Moja Machpela

I oddane jest pole i jaskinia, która była na niem, Abrahamowi w osiadłość grobu. 1 Mojż. 23:20

      Abraham wydał 400 srebrnych szekli, by godnie pogrzebać swoją ukochaną żonę. Potem sam został pochowany w tym grobie. Również jego syn i wnuk oraz ich żony spoczęli koło Hebronu, w grobie nabytym przez Abrahama.
      Dlaczego Abraham nie skorzystał z oferty uprzejmych gospodarzy i nie pochował żony na miejscowych cmentarzach?
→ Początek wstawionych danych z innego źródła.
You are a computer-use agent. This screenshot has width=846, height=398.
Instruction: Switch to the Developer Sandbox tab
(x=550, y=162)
Czemu był skłonny zainwestować tyle pieniędzy (równowartość około 200 owiec), by nabyć grób, a także prawdodpodobnie kamiennym znakiem upamiętnić miejsce pochówku swoich bliskich?
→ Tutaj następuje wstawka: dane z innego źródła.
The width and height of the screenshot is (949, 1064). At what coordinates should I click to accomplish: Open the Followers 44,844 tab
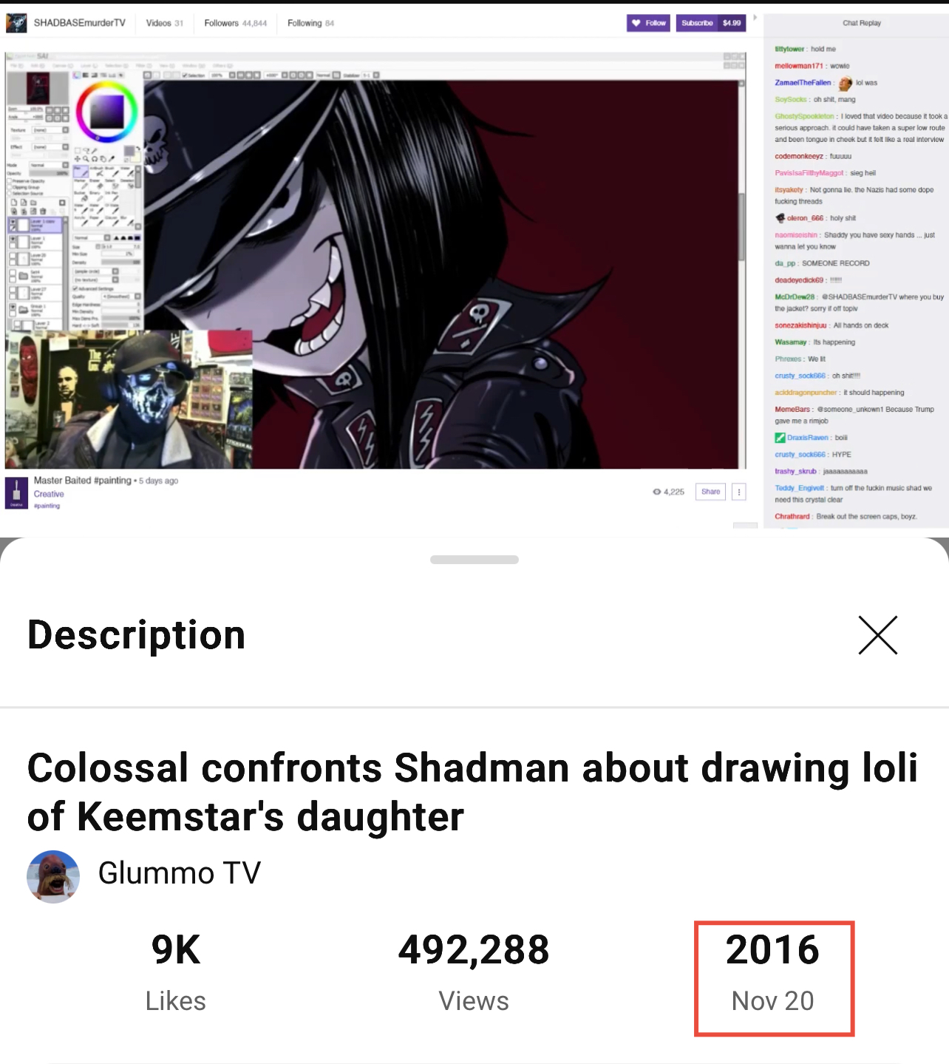236,23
      Do dzisiaj miejsce to przypomina o jego pierwotnym właścicielu i nawet antyizraelskie otoczenie nie ma odwagi i możliwości odmówienia potomkom Abrahamowej obietnicy prawa do tej ziemi. To pewnie było najważniejsze. Ale być może nie bez znaczenia były również względy emocjonalne. Abraham wierzył w zmartwychwstanie, mimo to chciał wspominać swoją żonę jeszcze przez te kilka krótkich chwil swojego życia w tamtej ziemi. Może chciał, żeby i jego wspominano na tym miejscu pochówku.
      Cywilizacje wielu narodów rozwinęły się wokół kultu przodków. Również powszechne chrześcijaństwo uległo tendencjom graniczącym z kultami animistycznymi. Z drugiej strony są też kultury, zwłaszcza wśród nomadów, które całkowicie porzucają i zapominają miejsca pochówku swoich bliskich. Również wielu szczerych chrześcijan, dbając o całkowicite oddalenie się od ogólnochrześcijańskiej kultury śmierci, porzuca miejsca pamięci swych zmarłych.
      Między dwoma krańcowościami – kultem zmarłych i całkowitym zapominaniem miejsca ich pochówku jest umiarkowana przestrzeń postawy Abrahama. Chęć upamiętniania nie musi oznaczać przesadnej ceremonialności. Ale czym jest przesada? Ile można wydać na pogrzeb? Jak i kiedy upamiętniać zmarłych?
      Upamiętniłem niedawno miejsce pochówku ojca mojego taty. Przy tej samej okazji odwiedziłem też nowowykonany grób jednego z przyjaciół mojego taty i ojca moich przyjaciół. Przyjemnie było mi zobaczyć te schludne pamiątki pochówku ważnych dla mnie ludzi. Czy to za dużo, czy za mało?
      Uwielbiony niech będzie Bóg, Król Wieczności, który głosem Syna Człowieczego obudzi wszystkich zmarłych i uczyni nagrobki miejscami pamięci ich zmartwychwstania!